È inutile accanirsi, è inevitabile: prima o poi, tutti i giorni, si finisce a parlare di Ebola.Questo spicchio di mondo chiamato Gulu, insieme vicino e lontano da una delle peggiori epidemie della storia moderna, è isolato solo in apparenza.Come uno scoglio nel mare, si erge un pó fiero del suo passato in prima linea, orgoglioso eppure esposto a tutte le intemperie di sorta, a cominciare da quelle mediatiche. Leggere ogni mattina, davanti alla tazza di the, che le vittime delle febbri emorragiche sono destinate ad aumentare esponenzialmente nei prossimi mesi, non è esattamente quello che succede in ogni pubblicità del mulino bianco che si rispetti.

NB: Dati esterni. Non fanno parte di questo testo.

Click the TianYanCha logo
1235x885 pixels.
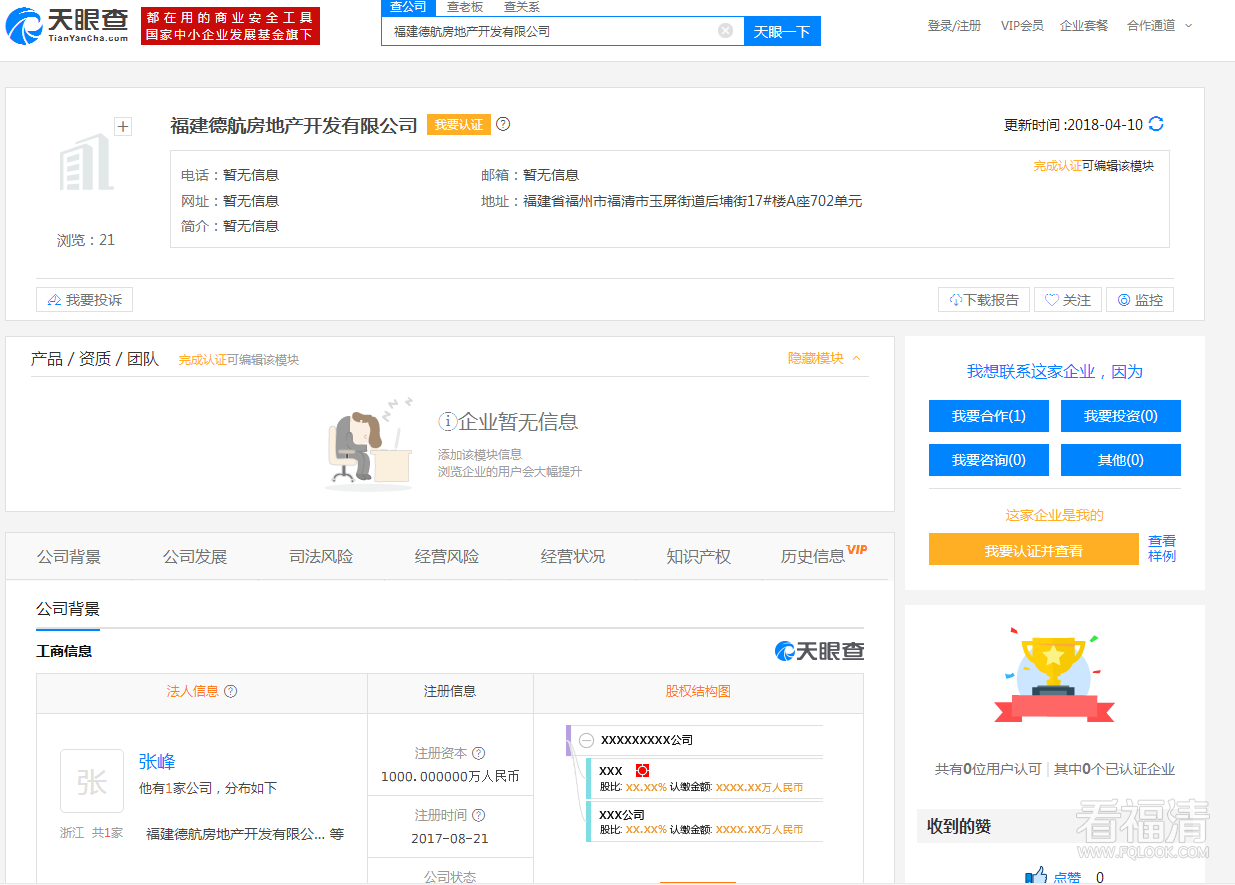[x=68, y=25]
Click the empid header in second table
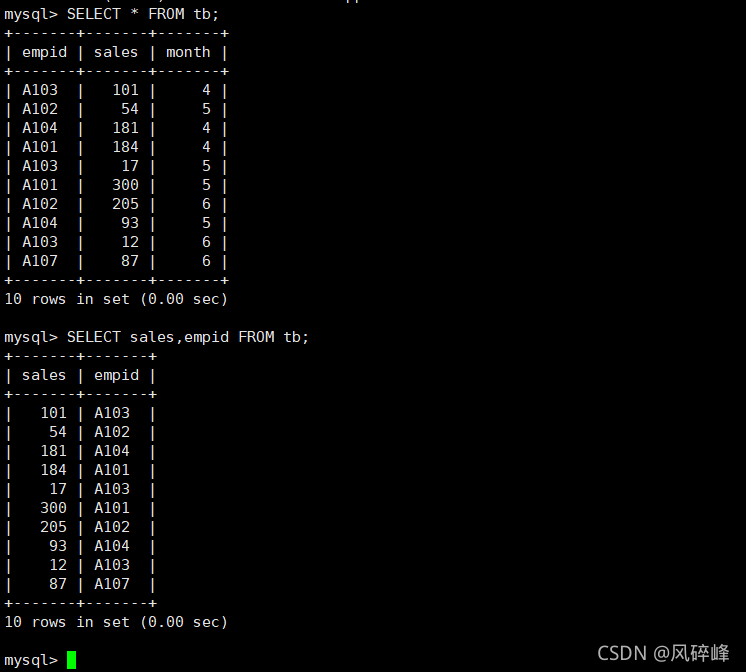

Se anche uno non accendesse le notizie (perché siamo in un mondo in cui ormai il giornale non si apre, si accende) basterebbero gli ospiti di questa guesthouse immersa nel verde che, giorno dopo giorno, assomiglia sempre di più a una casa del grande fratello. Una delle prime edizioni, però.Come ogni porto di mare che si rispetti, si vive con l'incognita di non sapere chi ci siederà di fronte a cena, anche solo per un paio di giorni. Una strana famiglia allargata, talora premurosa e presente, ma composta da membri intercambiabili a cui, in fin dei conti, forse conviene non affezionarsi troppo.Tutti, dal più al meno esperto in materia di epidemiologia, malattie infettive e affini, si mordono la lingua per lunghissimi minuti di spasmo finché, non potendo più resistere, esplodono quelle 5 lettere che, fino a qualche mese fa, potevamo sembrare giusto il titolo di un best seller alla Michael Crichton: Ebola.Solo tre sillabe, che peró imperversano nei cartelli educativi appesi in ospedale, nelle chiacchiere della gente, sulle pagine di giornale e nei messaggi di chi mi scrive da casa.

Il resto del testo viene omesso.